____ AVAILABLE DATA
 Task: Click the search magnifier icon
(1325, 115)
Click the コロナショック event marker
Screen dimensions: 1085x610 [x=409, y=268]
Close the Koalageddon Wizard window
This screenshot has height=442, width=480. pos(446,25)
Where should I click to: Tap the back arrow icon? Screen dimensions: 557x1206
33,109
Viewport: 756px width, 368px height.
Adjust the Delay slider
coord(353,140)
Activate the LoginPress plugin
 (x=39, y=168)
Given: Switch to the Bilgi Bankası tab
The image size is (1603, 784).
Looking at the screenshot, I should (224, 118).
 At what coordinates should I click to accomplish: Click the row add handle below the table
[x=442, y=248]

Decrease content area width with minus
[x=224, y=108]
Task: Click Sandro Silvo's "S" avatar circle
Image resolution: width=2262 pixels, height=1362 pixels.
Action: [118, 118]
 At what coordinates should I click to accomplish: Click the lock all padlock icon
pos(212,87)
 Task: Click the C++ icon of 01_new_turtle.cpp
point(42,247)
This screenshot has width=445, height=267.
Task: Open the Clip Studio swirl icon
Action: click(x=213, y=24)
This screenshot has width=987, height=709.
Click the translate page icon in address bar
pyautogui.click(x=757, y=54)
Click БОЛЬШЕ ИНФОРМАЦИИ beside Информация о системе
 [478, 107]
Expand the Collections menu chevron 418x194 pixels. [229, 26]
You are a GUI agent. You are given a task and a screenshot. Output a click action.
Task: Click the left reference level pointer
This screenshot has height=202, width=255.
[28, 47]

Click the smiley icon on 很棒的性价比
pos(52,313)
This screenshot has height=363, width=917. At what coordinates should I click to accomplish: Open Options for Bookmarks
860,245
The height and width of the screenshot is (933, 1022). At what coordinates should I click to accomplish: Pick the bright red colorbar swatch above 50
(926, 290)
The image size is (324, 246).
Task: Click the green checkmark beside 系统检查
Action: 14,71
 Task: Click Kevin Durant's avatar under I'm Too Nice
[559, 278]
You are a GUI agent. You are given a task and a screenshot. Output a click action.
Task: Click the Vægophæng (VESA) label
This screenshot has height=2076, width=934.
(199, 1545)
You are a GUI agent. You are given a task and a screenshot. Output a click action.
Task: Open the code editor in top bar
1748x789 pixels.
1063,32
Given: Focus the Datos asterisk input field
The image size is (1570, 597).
________
Could you return exactly the stretch of the data above that starts at the line with "Click the translate page icon in address bar" and ends at the line with "Expand the Collections", both lines included?

• [RESPONSE FOR THIS EXERCISE]:
Click the translate page icon in address bar
pyautogui.click(x=757, y=54)
Click БОЛЬШЕ ИНФОРМАЦИИ beside Информация о системе
 [478, 107]
Expand the Collections menu chevron 418x194 pixels. [229, 26]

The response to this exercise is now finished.